Why Christmas Is A Time To Tackle Eating Disorders

Christmas get together

Eating disorders can be a huge problem at any time, but there is no doubt that some periods in the year are tougher than others.

While summer can bring problems for those obsessed with appearance and the assumed need for a ‘perfect beach body’, the approach of Christmas has a different impact, as a combination of the desire to eat more comfort food in the colder and darker months and the excesses of consumption that have become the norm for the season mean overeating is seen as entirely normal.

The very fact that there is such an abundance of rich, fattening food around at Christmas – and increasingly in the lead up to it – can place huge pressure on those with eating disorders.

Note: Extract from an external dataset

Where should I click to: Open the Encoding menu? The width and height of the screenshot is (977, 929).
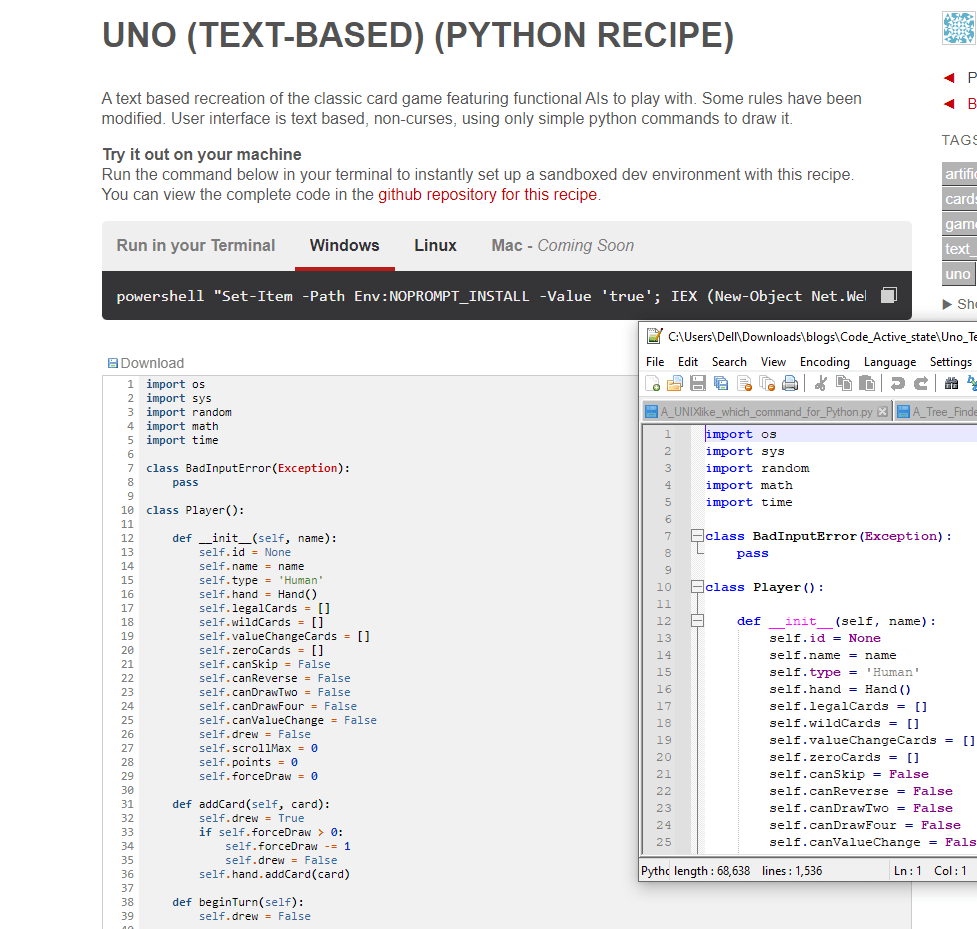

For some, it is the obvious temptation to overeat, not least because others will be doing likewise. For people with a compulsive disorder, however, that means maintaining any kind of discipline becomes harder.

On the other side of the coin, those with conditions such as anorexia may feel intimidated by the array of food placed before them.

That is why the approach of Christmas is one of the best times for sufferers to see eating disorder specialists in Manchester about their concerns

Part of the solution will come not just from specialist help for sufferers themselves, but from having supportive family members who will make the situation easier. This can involve having a less structured, expectation-laden approach to Christmas dinner, shifting the focus away from food to other festivities once the dinner is over and treating the mealtime as routinely as possible.

This year, attention may switch quickly to the first King’s Christmas speech since 1951, but even if there is no interest in the new monarch’s words, it is vital to shift the focus away from the dinner table.

By recognising it is vital that those with eating disorders and their families prepare ahead for the festive season in the full knowledge of the difficult challenges that it may bring, dealing with Christmas can be made much easier.